**Exercise directions:** Output exactly the lines between the line that contains "This screenshot has height=900, width=1440." and the last line of the material, counting both.
-------------------------
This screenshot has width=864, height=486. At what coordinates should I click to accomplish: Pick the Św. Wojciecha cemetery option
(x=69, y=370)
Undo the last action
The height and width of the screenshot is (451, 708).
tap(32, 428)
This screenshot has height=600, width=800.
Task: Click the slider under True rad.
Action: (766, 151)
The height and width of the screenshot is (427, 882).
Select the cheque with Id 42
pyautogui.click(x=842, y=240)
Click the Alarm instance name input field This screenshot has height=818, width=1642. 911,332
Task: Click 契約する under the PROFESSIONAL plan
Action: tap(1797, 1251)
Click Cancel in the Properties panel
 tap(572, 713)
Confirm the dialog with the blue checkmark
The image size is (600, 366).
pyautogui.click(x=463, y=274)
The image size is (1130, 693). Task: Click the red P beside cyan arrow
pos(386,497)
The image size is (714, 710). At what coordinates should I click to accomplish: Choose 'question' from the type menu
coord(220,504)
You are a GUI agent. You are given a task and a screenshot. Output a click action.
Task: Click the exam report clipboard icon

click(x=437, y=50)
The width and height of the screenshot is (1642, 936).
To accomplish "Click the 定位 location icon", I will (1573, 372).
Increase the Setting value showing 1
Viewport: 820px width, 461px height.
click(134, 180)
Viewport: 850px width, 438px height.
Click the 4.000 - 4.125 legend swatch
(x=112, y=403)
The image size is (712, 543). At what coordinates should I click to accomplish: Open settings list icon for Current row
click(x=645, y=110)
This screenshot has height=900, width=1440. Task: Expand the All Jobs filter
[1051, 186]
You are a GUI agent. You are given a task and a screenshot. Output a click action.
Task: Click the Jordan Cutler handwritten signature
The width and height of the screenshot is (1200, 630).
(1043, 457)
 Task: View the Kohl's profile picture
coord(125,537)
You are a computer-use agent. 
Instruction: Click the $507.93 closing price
-------------------------
**Problem solution:**
This screenshot has height=900, width=1440. Task: Expand the All Jobs filter
[1051, 186]
You are a GUI agent. You are given a task and a screenshot. Output a click action.
Task: Click the Jordan Cutler handwritten signature
The width and height of the screenshot is (1200, 630).
(1043, 457)
 Task: View the Kohl's profile picture
coord(125,537)
You are a computer-use agent. 
Instruction: Click the $507.93 closing price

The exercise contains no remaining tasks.